What is needed: In the data below, one line contains "Украшать храм —" and a later one contains "Aude Jewelers (200, 2173)". Print both, with every line between them, exactly and alone.

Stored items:
┄┄┄┄┄┄┄┄┄┄┄┄┄┄┄┄┄┄┄┄

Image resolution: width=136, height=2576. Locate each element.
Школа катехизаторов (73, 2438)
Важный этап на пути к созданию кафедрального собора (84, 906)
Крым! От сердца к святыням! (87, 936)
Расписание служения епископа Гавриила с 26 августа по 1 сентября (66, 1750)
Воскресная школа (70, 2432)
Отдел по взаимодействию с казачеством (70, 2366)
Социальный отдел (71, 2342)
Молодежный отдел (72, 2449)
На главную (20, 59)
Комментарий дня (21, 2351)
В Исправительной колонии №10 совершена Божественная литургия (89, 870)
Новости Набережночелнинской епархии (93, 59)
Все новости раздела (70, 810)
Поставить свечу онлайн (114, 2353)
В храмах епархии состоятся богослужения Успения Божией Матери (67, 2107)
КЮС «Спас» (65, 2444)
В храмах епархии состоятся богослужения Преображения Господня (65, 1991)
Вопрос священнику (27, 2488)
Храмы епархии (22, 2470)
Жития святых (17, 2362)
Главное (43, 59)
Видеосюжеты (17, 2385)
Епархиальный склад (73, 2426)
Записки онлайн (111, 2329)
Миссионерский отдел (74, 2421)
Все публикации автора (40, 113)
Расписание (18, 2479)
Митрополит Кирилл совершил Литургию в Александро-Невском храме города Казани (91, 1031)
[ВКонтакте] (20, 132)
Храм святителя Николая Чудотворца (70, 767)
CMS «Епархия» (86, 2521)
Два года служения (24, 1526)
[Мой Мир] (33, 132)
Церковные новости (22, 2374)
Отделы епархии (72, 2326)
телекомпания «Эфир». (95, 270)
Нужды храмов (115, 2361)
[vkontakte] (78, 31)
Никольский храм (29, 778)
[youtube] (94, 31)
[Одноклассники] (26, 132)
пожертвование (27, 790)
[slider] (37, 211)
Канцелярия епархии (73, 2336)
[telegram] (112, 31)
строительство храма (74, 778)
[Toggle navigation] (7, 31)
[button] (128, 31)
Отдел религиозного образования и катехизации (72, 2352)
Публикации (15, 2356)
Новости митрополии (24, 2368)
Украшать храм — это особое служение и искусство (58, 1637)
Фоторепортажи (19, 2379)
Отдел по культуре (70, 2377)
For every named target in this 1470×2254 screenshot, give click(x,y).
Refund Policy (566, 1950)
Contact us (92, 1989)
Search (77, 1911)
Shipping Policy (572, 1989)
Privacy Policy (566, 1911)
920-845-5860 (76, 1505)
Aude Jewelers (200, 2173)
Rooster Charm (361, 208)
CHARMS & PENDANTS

┄┄┄┄┄┄┄┄┄┄┄┄┄┄┄┄┄┄┄┄

Solution to the problem:
Украшать храм — это особое служение и искусство (58, 1637)
Фоторепортажи (19, 2379)
Отдел по культуре (70, 2377)
For every named target in this 1470×2254 screenshot, give click(x,y).
Refund Policy (566, 1950)
Contact us (92, 1989)
Search (77, 1911)
Shipping Policy (572, 1989)
Privacy Policy (566, 1911)
920-845-5860 (76, 1505)
Aude Jewelers (200, 2173)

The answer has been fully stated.